Das ist das Theater am Julierpass in Graubünden. In diesem roten Turm im Schnee habe ich sofort die perfekte Location für eine „Winterreise“ gesehen. Ich habe einen Filmemacher von der Idee erzählt, und der war so begeistert davon, dass er die BBC zu einem neunzigminütigen Film zum Kunstliedschaffen überzeugen konnte. Es hat einfach alles gepasst: fast ein Meter Neuschnee, strahlend blauer Himmel … Der Pianist hat im Turm zunächst die Schubert-Lieder eingespielt, daraufhin habe ich an verschiedenen Stationen innerhalb und außerhalb des Turms, auch im Schneesturm bei minus 15 Grad, die Gesangspartie aufgenommen. Ein Projekt, das wirklich an meine Grenzen ging, aber ich bin froh, dass es verwirklicht wurde.
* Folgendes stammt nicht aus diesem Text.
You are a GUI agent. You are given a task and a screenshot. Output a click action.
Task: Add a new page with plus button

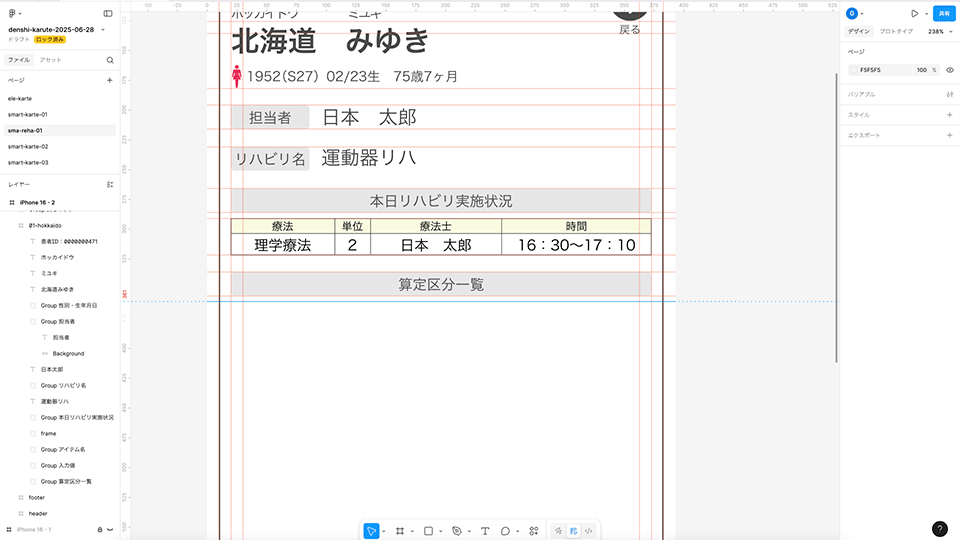pos(110,80)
Japan ist meine große Leidenschaft. Das erste Mal dort war ich als Elf- oder Zwölfjähriger mit den Regensburger Domspatzen. Diese drei Wochen hatten einen so prägenden Eindruck hinterlassen, dass ich bei der Rückreise weinen musste, weil ich jetzt nicht mehr in diesem Land sein konnte. Heute noch freue ich mich immer wieder, wenn eine Konzertanfrage aus Japan kommt. Die Feinheit der Menschen, die Liebe zum Detail und zur Klassik, vor allem auch für das deutsche Kunstlied beeindruckt mich immer wieder. Künstler werden dort unglaublich wertschätzend behandelt: Alles ist sorgsam gereinigt, das Licht stimmt bei der Probe, das Klavier steht an genau der richtigen Stelle. Jenseits des Konzertlebens versuche ich dann so viel zu sehen wie irgend möglich.